──────── PROVIDED TEXT ────────
Given a non-negative integer represented as non-empty a singly linked list of digits, plus one to the integer.
- You may assume the integer do not contain any leading zero, except the number 0 itself.
- The digits are stored such that the most significant digit is at the head of the list.
Example:
- Input:
1->2->3 - Output:
1->2->4
C Solution:
Dummy head.
/**
* Definition for singly-linked list.
* struct ListNode {
* int val;
* struct ListNode *next;
* };
*/
struct ListNode *reverse(struct ListNode *head) {
struct ListNode *res = 0;
while (head) {
struct ListNode *next = head->next;
head->next = res;
res = head;
head = next;
}
return res;
}
struct ListNode* plusOne(struct ListNode* head) {
head = reverse(head);
int carry = 1;
struct ListNode dummy, *p = &dummy;
p->next = head;
while (p->next && carry) {
p->next->val += carry;
carry = p->next->val / 10;
p->next->val %= 10;
p = p->next;
}
if (p->next) return reverse(head);
if (carry) {
p->next = malloc(sizeof(struct ListNode));
p->next->val = 1;
p->next->next = 0;
}
return reverse(head);
}
Double pointer.
/**
* Definition for singly-linked list.
* struct ListNode {
* int val;
* struct ListNode *next;
* };
*/
struct ListNode *reverse(struct ListNode *head) {
struct ListNode *res = 0;
while (head) {
struct ListNode *next = head->next;
head->next = res;
res = head;
head = next;
}
return res;
}
struct ListNode* plusOne(struct ListNode* head) {
head = reverse(head);
int carry = 1;
struct ListNode **p = &head;
while (*p && carry) {
(*p)->val += carry;
carry = (*p)->val / 10;
(*p)->val %= 10;
p = &((*p)->next);
}
if (*p) return reverse(head);
if (carry) {
*p = malloc(sizeof(struct ListNode));
(*p)->val = 1;
(*p)->next = 0;
}
return reverse(head);
}
Better.
──────── DATA EXCERPT ────────
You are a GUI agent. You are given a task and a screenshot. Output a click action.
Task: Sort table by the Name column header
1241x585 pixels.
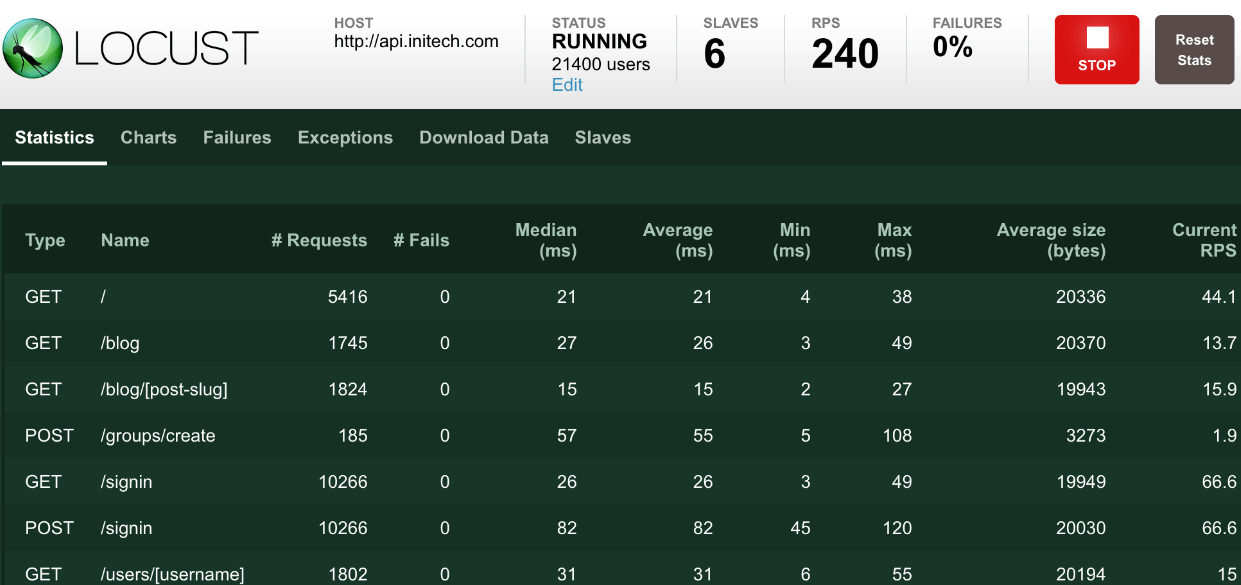pos(125,240)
────────
WHAT IS NEEDED:
List every variable declared inside the body of plusOne in the dummy-head solution on the linked-list plus-one page, with the type of each.

RESULT:
- carry: an int, initialized to 1
- dummy: a struct ListNode
- p: a pointer to struct ListNode, initialized to the address of dummy